Items from a data source
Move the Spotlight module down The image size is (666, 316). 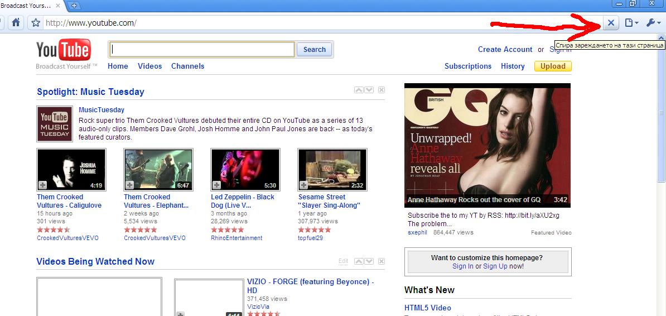[368, 90]
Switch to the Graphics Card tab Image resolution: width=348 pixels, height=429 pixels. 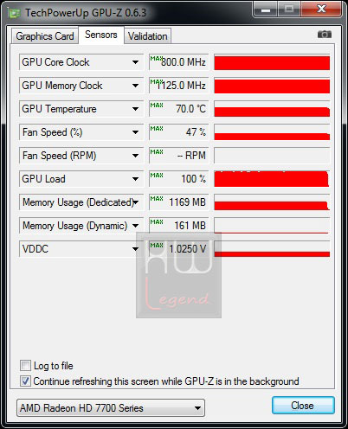[45, 36]
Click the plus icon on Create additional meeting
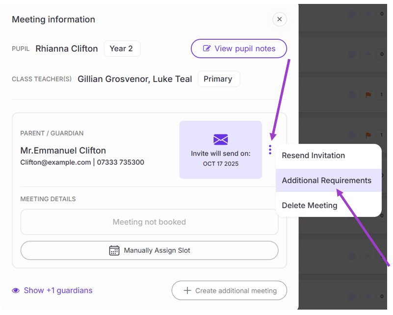Viewport: 393px width, 315px height. [187, 290]
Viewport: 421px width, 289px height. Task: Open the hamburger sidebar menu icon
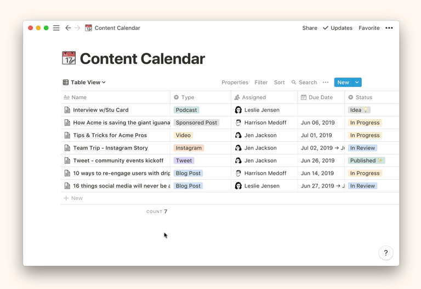click(56, 28)
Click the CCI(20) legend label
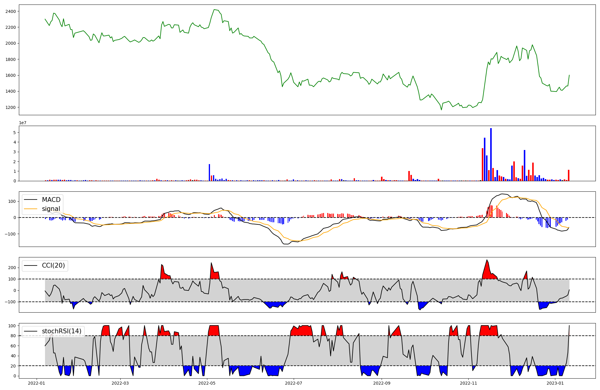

[PROBLEM]:
Begin at the line that has "Click the plus" and rescale through the end of the data, writing each line out again in full. Multiply every number in the answers, both coordinates and viewport dimensions, by 0.95, round to whole numbers with halves going up, and omit the pictures.

[TASK SOLUTION]:
Click the plus icon on Create additional meeting
Viewport: 373px width, 299px height. [178, 276]
Viewport: 421px width, 289px height. Task: Open the hamburger sidebar menu icon
click(53, 27)
Click the CCI(20) legend label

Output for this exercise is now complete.